The glitch that sent markets tumbling Thursday was years in the making, driven by the rise of computers that transformed stock trading more in the last 20 years than in the previous 200.
The old system of floor traders matching buyers and sellers has been replaced by machines that process trades automatically, speeding the flow of buy and sell orders but also sometimes facilitating the kind of unexplained volatility that roiled markets Thursday.
“We have a market that responds in milliseconds, but the humans monitoring respond in minutes, and unfortunately billions of dollars of damage can occur in the meantime,” said James Angel…
In recent years, what is known as high-frequency trading — rapid automated buying and selling — has taken off and now accounts for 50 to 75 percent of daily trading volume. At the same time, new electronic exchanges have taken over much of the volume that used to be handled by the New York Stock Exchange.
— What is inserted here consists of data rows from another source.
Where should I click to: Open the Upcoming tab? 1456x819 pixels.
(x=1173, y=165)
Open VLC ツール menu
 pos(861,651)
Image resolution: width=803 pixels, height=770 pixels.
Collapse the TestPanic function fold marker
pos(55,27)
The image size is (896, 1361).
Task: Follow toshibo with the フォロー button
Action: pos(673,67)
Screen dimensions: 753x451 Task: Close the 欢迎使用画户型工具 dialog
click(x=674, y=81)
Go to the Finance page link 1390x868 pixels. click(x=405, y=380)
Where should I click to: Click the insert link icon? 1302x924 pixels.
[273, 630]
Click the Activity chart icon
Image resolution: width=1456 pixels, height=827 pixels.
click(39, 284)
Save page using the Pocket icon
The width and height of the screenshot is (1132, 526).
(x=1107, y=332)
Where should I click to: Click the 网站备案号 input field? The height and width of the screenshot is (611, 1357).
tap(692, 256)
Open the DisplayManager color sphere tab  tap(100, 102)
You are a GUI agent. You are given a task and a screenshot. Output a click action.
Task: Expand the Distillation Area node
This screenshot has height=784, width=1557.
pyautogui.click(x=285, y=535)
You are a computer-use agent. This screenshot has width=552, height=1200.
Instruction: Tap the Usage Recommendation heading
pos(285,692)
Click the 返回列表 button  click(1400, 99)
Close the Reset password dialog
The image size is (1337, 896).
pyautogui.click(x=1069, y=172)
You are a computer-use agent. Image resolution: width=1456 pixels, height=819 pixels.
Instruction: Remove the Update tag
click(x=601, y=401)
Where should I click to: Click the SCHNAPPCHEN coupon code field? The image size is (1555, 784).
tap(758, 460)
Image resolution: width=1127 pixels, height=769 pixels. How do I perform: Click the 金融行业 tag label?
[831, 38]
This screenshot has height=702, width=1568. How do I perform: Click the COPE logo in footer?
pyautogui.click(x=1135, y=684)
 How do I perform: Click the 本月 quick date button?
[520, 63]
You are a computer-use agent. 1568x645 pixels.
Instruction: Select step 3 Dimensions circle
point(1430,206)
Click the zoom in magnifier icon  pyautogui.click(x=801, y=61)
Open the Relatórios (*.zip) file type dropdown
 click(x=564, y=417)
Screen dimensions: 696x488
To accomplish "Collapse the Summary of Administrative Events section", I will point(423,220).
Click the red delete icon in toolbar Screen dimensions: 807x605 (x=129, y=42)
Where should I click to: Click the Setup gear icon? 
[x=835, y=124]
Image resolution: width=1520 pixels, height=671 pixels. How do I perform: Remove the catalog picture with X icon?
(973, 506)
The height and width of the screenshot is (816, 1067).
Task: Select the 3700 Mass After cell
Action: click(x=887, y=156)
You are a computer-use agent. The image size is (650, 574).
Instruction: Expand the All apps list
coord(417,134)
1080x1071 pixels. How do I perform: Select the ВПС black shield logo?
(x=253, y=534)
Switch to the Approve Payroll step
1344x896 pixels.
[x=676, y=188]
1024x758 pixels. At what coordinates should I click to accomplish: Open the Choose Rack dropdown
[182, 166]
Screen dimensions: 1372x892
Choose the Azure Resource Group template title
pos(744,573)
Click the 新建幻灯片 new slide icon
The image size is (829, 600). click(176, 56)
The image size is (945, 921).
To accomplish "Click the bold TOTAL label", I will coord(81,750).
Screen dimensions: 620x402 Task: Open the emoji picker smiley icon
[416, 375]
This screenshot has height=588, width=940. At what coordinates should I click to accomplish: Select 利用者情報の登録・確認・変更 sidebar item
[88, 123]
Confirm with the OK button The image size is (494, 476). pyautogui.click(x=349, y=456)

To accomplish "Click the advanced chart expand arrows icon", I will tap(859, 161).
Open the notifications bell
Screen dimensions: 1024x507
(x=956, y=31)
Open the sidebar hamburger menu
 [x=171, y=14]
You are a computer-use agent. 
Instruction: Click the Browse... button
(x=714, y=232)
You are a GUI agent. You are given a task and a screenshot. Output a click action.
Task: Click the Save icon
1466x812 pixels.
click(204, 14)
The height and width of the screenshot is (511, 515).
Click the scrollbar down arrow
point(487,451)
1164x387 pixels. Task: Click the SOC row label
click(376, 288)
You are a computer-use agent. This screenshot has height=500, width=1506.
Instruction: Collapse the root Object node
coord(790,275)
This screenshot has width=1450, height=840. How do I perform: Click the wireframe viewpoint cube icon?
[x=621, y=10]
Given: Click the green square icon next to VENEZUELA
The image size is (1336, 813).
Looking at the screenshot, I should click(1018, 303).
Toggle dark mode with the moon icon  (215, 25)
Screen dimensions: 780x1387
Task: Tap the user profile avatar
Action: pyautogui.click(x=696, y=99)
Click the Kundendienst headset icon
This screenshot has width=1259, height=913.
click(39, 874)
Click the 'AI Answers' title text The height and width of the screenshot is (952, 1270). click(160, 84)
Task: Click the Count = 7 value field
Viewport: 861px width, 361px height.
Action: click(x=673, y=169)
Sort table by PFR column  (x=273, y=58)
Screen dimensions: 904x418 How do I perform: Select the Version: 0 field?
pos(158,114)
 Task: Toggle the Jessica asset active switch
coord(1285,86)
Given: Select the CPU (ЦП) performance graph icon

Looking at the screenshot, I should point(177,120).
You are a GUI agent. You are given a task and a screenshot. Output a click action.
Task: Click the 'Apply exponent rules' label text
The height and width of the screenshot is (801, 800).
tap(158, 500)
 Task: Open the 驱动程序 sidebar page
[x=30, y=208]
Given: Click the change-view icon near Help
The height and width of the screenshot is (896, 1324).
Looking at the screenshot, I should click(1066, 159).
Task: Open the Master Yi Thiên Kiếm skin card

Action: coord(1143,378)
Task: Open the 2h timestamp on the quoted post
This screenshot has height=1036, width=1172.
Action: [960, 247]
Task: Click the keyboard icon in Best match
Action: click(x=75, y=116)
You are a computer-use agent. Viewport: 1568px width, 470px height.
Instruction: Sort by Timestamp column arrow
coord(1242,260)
In fact, more than 60 percent of trading in stocks listed on the New York Stock Exchange takes place on separate computerized exchanges.
Many questions were left unanswered even hours after the end of the trading day. Who or what was the culprit? Why did markets spin out of control so rapidly? What needs to be done to prevent this from happening again..?
One official said they identified “a huge, anomalous, unexplained surge in selling, it looks like in Chicago,” about 2:45 p.m. The source remained unknown, but that jolt apparently set off trading based on computer algorithms, which in turn rippled across indexes and spiraled out of control.
Many firms have computers that are programmed to automatically place buy or sell orders based on a variety of things that happen in the markets. Some of the simplest triggers are set off when a stock drops or rises a certain percent in the trading day, or when an index moves a specific amount.
But these orders can have a cascading effect. For example, if enough programs place sell orders when the overall market is down, say, 4 percent in a single day, those orders could push the market down even more — and set off programs that do not kick in until the market is down 5 percent, which in turn can have the effect of pushing stocks down even more…
“There was no pricing mechanism,” Dermott Clancy said. “There was nothing. No one knew what anything was worth. You didn’t know where to buy a stock or sell a stock.”
And most of the trades made during that enormous network fart – have been invalidated – whether they were opportunist, programmed or made by individual choice.